Through broad-based tax reform, building a trained and skilled workforce, and deploying strategic solutions to foster a strong business climate, the governor's proposal positions Pennsylvania well for continued job growth.
The governor's budget includes a bold tax reform proposal that focuses on improving Pennsylvania's tax climate by reducing tax burdens that inhibit job creation and economic growth. Specific initiatives include the following:
- Eliminating the capital stock/foreign franchise tax in January 2014, putting an end to Pennsylvania's role as the only state in the nation to tax both business income and business assets.
- Beginning to reduce the corporate net income tax from one of the highest rates in the nation at 9.99 percent down to 6.99 percent through a gradual, multi-year phase-down.
- Raising the cap on net operating loss deductions from $3 million, or 20 percent of income, to $5 million, or 30 percent of income, to attract technology, bioscience and research companies.

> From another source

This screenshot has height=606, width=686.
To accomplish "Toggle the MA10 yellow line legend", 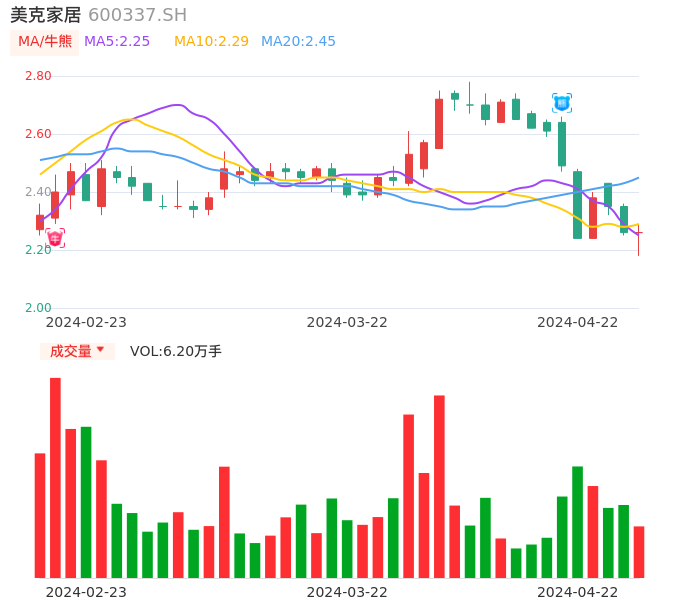I will click(x=211, y=41).
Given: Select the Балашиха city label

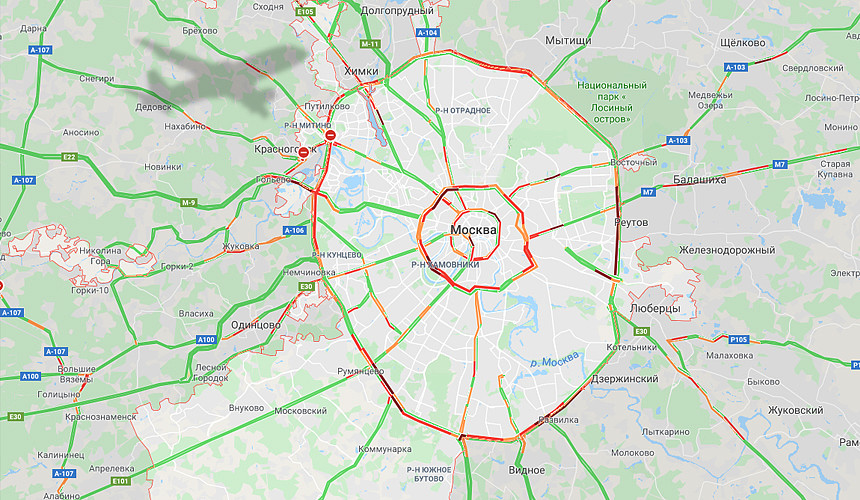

- Allowing for like-kind exchanges and start-up business deductions, aligning state tax code with federal tax treatment and encouraging small business expansion.
- Repealing the corporate loans tax , ending an unjust burden placed on small businesses without access to traditional forms of lending that take loans to grow or simply pay regular business expenses. Elimination of this tax will also end a deterrent to establishing corporate headquarters in Pennsylvania.
- Simplifying the tax code and repealing nuisance taxes , eliminating a number of anti-job growth restrictions on business and individuals and removing obsolete taxation and administrative provisions.
Combined, these tax reform measures are projected to have a significant positive impact on Pennsylvania's economy."Economic modeling shows that these initiatives will create more than 18,000 jobs over the next 10 years, as well as increase the state gross domestic product by $2.8 billion and grow personal income by $1.9 billion by 2030," Department of Revenue Secretary Dan Meuser said. "These positive economic effects also increase state tax revenue, creating more than $1 billion in new tax revenue through 2030." The governor's proposed budget for the Department of Community and Economic Development (DCED) places an emphasis on public/private partnerships, international business development, and deploying state resources to support private sector job creation and business growth.